Grabbing the golden ring pg. 3
Initially, all insulin was isolated from either beef or pork pancreas tissue. Before long, demand for insulin was outgrowing the supply of slaughterhouse pancreases. It was a great relief when, in 1979, recombinant DNA techniques made high-volume production of human insulin possible. The U.S. Food and Drug Administration approved the use of the new insulin — called Humulin — in 1982.
Meanwhile, the years between 1950 and 1970 saw leaps in our understanding of glucose metabolism and insulin’s role in it. Vanderbilt was one of the foremost places in the world for metabolism research, due in large part to the efforts of Charles “Rollo” Park, a physician scientist who helped define how insulin “carries” glucose into cells. Assuming the helm of a physiology department of only two scientists, he set out to build a program centered on metabolism of sugars.

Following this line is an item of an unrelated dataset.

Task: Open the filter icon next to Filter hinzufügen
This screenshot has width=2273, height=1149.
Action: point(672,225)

Park’s work and reputation attracted an impressive array of talent to Vanderbilt, including Nobel laureate Earl Sutherland, Jr., and diabetes clinician Oscar B. Crofford.

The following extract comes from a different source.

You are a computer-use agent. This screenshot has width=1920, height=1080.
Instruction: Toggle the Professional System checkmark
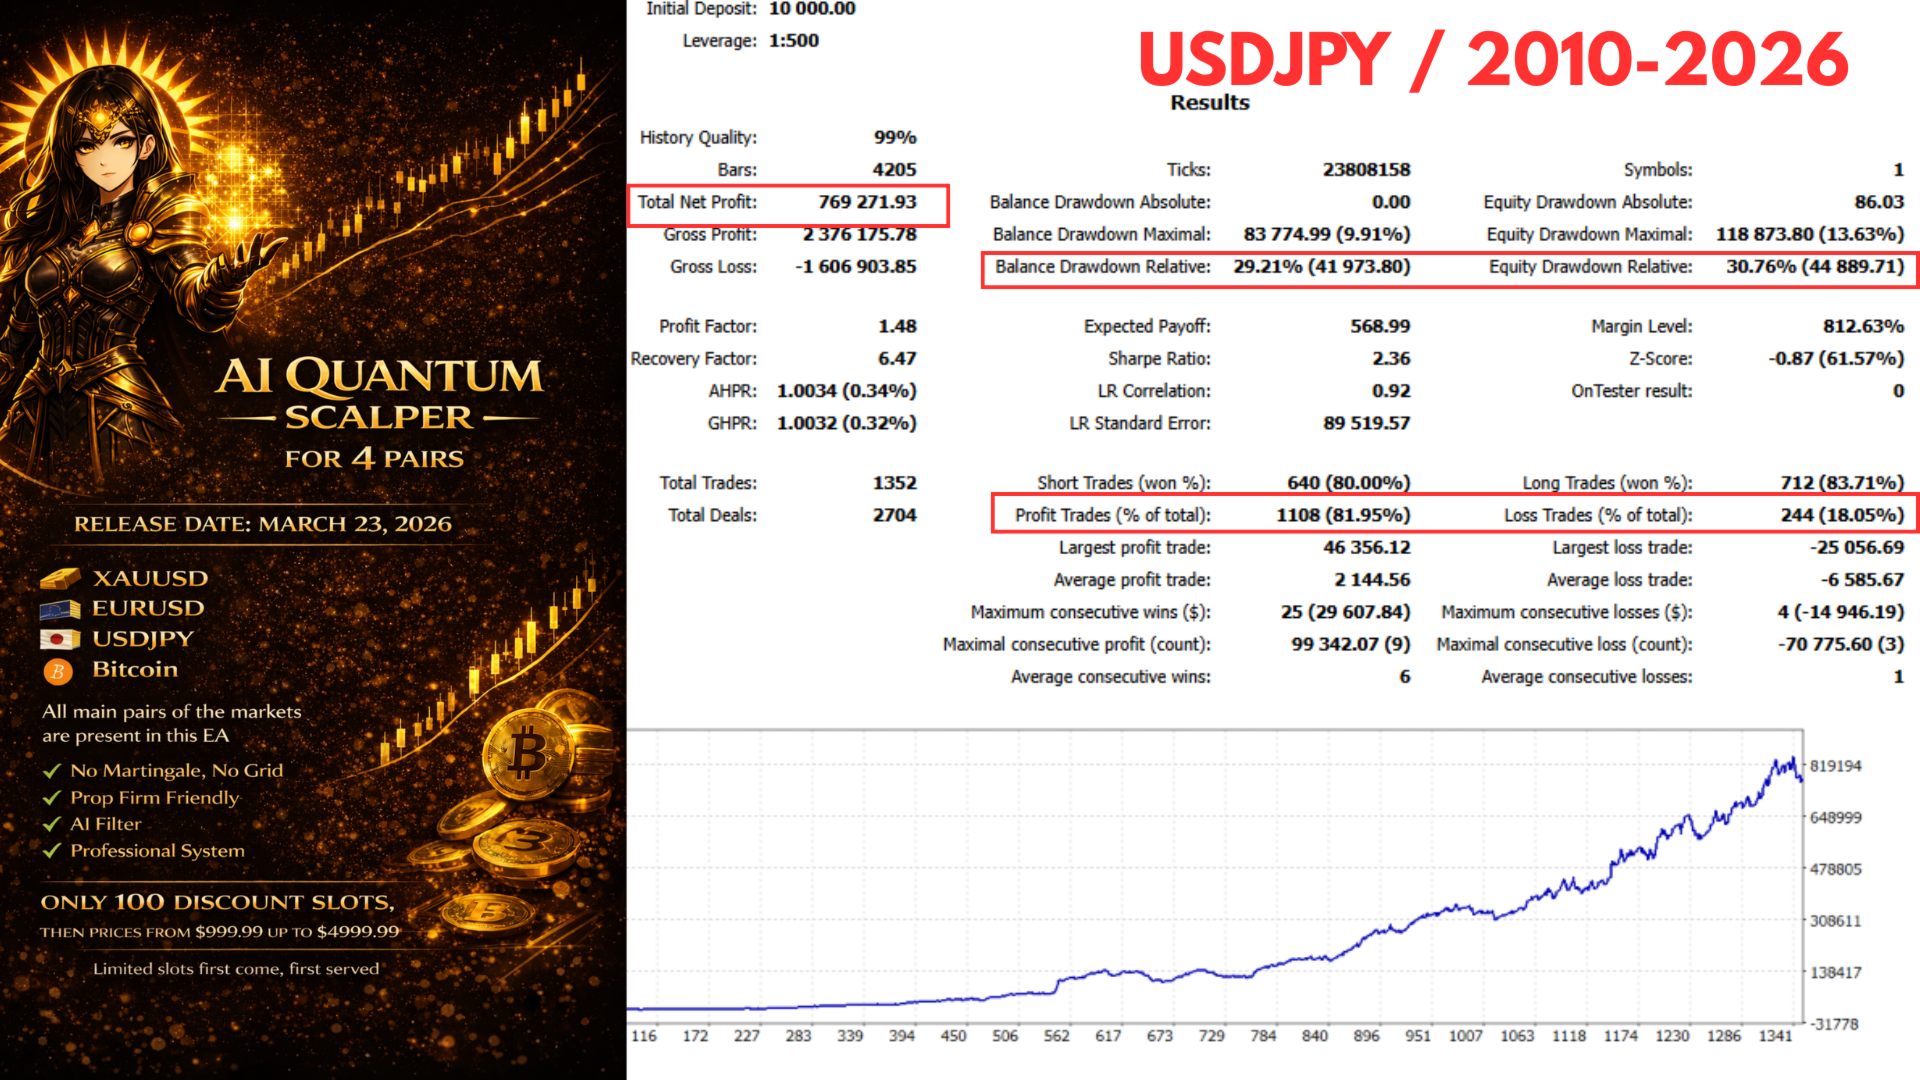click(52, 850)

In the 1970s and 1980s, research discoveries and therapeutic innovations came fast and furious. For diabetic patients, the horizon glimmered with hints of an improved ability to monitor and control glucose levels. The means for measuring hemoglobin A1c, a way of monitoring longer term glucose control, was developed in 1977, and the first insulin pump was introduced in 1979. In that same year, trials for the use of laser photocoagulation in the treatment of diabetic retinopathy began. In the early ‘80s, other methods of insulin delivery were being explored — including microencapsulated islet cells and nasal insulin — and new, more powerful blood sugar lowering drugs entered the market.

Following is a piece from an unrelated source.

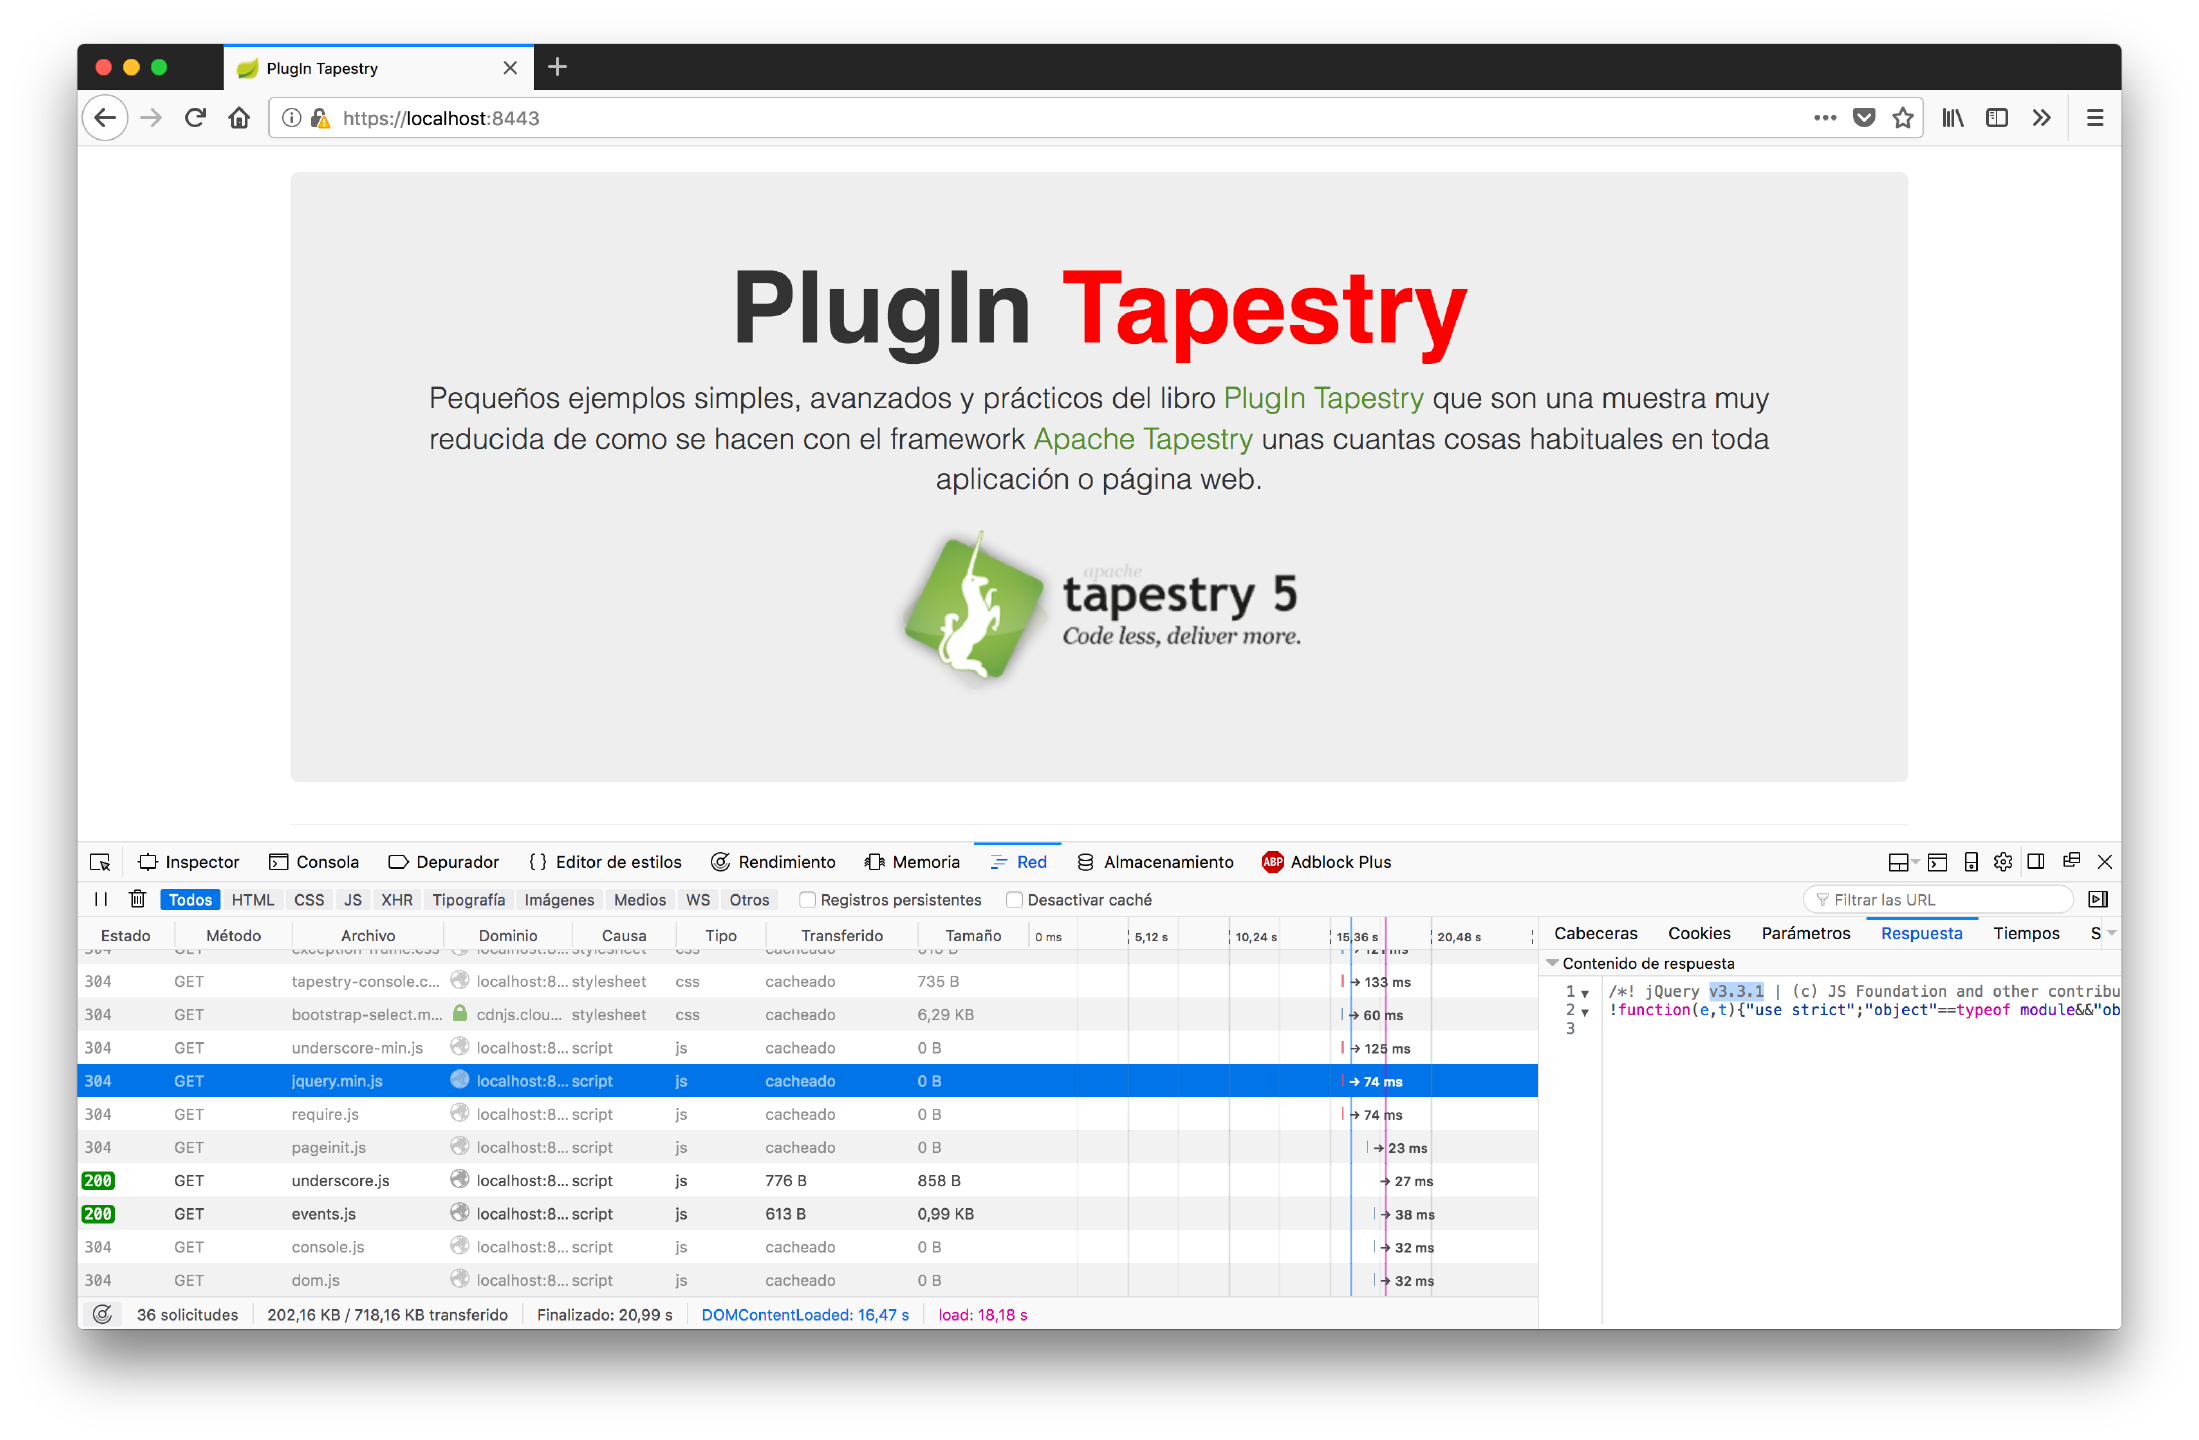Viewport: 2199px width, 1440px height.
Task: Pause network recording
Action: 101,899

By this time, a series of publications from a number of laboratories had suggested that tight control of blood-glucose levels could prevent or retard the onset of diabetic complications. As a result of these reports, in 1983 the government launched the Diabetes Control and Complications Trial. Widely considered the best-run clinical trial every carried out, the DCCT showed unequivocally that rigorous control of blood sugar reduces the risk and severity of long-term complications.
Improvements in insulin delivery and glucose monitoring were essential to conducting the DCCT, and by the time the results from the study became public in the early 1990s, diabetic patients had gained the ability to measure blood sugar levels at home, rather than having to go to a doctor. This newfound self-sufficiency allowed the tighter control that the DCCT touted, but patients soon found that freedom came at a price: a greater risk of hypoglycemic episodes. Innovations such as non-invasive glucose meters and implantable insulin pumps are helping to overcome the risk, however, making insulin-dependence an easier condition to bear.
And so the efforts continue. Yet with all that that’s been discovered about diabetes, much remains to be learned. To achieve a world without diabetes, whether through prevention or by cure, is the ultimate goal of these many efforts. At this rate, perhaps a second miracle is not too much to hope for.